Detection of chromosomal aberrations in human induced pluripotent stem cells (hiPSCs) and their derivatives using eSNP karyotyping. Moving median plots of 151 single-nucleotide polymorphisms (SNPs) of expressed genes from the RNA-seq data of all 22 cell lines used in this study are shown. For neuronal cells, hiPSCs and their neuronal derivatives are shown in a single plot at early (a) and late (b) passages, respectively. Black, red, and blue in the plot indicate hiPSCs, rosette progenitors, and neuronal cells, respectively. For cardiomyocytes, hiPSCs and their cardiomyocyte derivatives are shown in a single plot at early (c) and late (d) passages, respectively. Black, blue, green, and red in the plot indicate hiPSCs, stage 1 differentiation, stage 2 differentiation, and stage 3 differentiation, respectively. For hepatocytes, hiPSCs and their hepatocyte derivatives are also shown in a single plot at early (e) and late (f) passages, respectively. Black, blue, green and red in the plot indicate hiPSCs, definitive endoderm (DE) cells, hepatic endoderm (HE) cells, and hepatocyte-like cells (HLC), respectively. Coloured bars represent FDR-corrected p-values. Positions with p-values < 0.01 are indicated with a black line.

Figure 3

Characterization of differentiated cells of three lineages and the original human induced pluripotent stem cells (hiPSCs) at the transcriptome level. Global transcriptome analysis of hiPSC lines and differentiated cells. (a) Relationship of transcriptome profiles among the cells. Sample-to-sample distance matrix with hierarchical clustering. (b) Principal component analysis (PCA) of all lines.

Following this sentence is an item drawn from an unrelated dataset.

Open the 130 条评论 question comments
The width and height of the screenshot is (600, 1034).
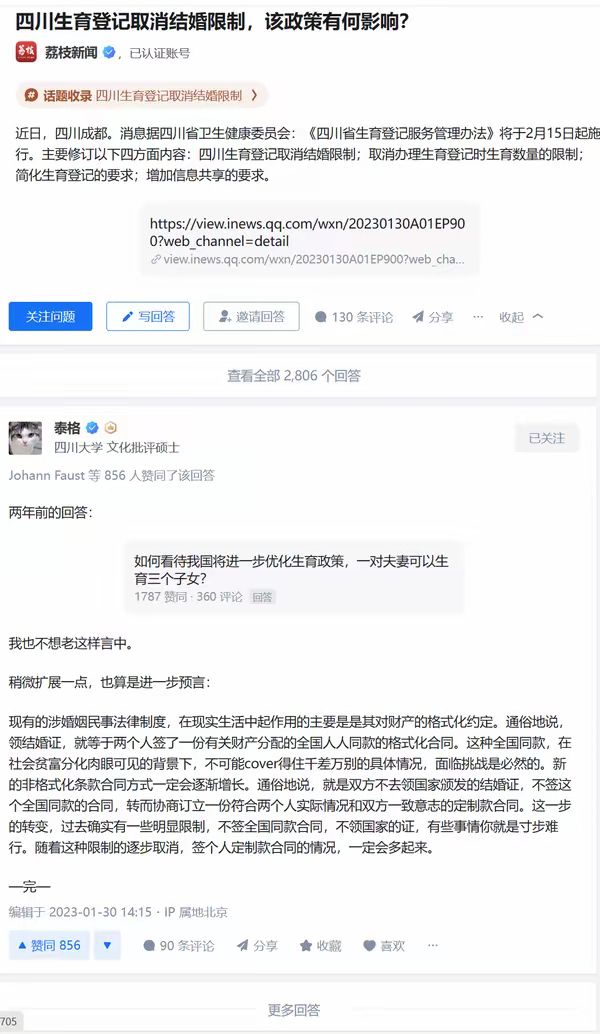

Neuronal cells (purple circles), cardiomyocytes (green circles), and hepatocyte-like cells (orange circles) were differentiated from hiPSCs. hiPSCs and iPS-like cells that divided with hiPSCs are highlighted with red circles. (c–e) Scatter plot of log2-normalized read counts for differentiated lines, neuronal cells, cardiomyocytes, and hepatocytes in the final stages compared with the original hiPSC lines. Lineage-specific markers for each lineage (filled triangles) and hiPSC-specific markers (inverted filled triangles) are indicated. Up- and downregulated genes are also denoted by red and blue circles, respectively. PAX3, paired box 3; PAX6, paired box 6; KLF, Krüppel-like factor 4; GATA binding protein 4, GATA4; AFP, alpha foetoprotein; TBX1, T-box 1. The top five gene ontology (GO) categories for the common differentially expressed genes (DEGs) identified during the differentiation process for each lineage (i.e., neuronal cells (f), cardiomyocytes (g), and hepatocyte-like cells (h)) are shown. The heatmap for GO analysis indicates the expression of each gene at each stage during differentiation.

Figure 4

Time-course transcriptome analysis of differentiation during early and late passages. Comparison of expression profiles between early (red bars) and late (blue bars) passages at three time points [human induced pluripotent stem cells (hiPSCs), the middle stage of differentiation, and the final stage of differentiation]. Forty similar expression patterns (SEPs) and five differential expression profiles (DEPs) are shown in the top and bottom panels, respectively. The normalized expression values were applied to calculate relative expression. The number at the top of each graph indicates the number of clusters. ODEP: obscure DEP.

Figure 5

Gene ontology enrichment analysis of the genes of differential expression profiles (DEPs). Pie charts show the top-ranked GO terms of biological processes for the genes in Cluster 38 (left) and cluster 72 (right). The more significant the GO term, the larger the portion of the pie chart. Only GO terms with a p-value < 0.05 were considered.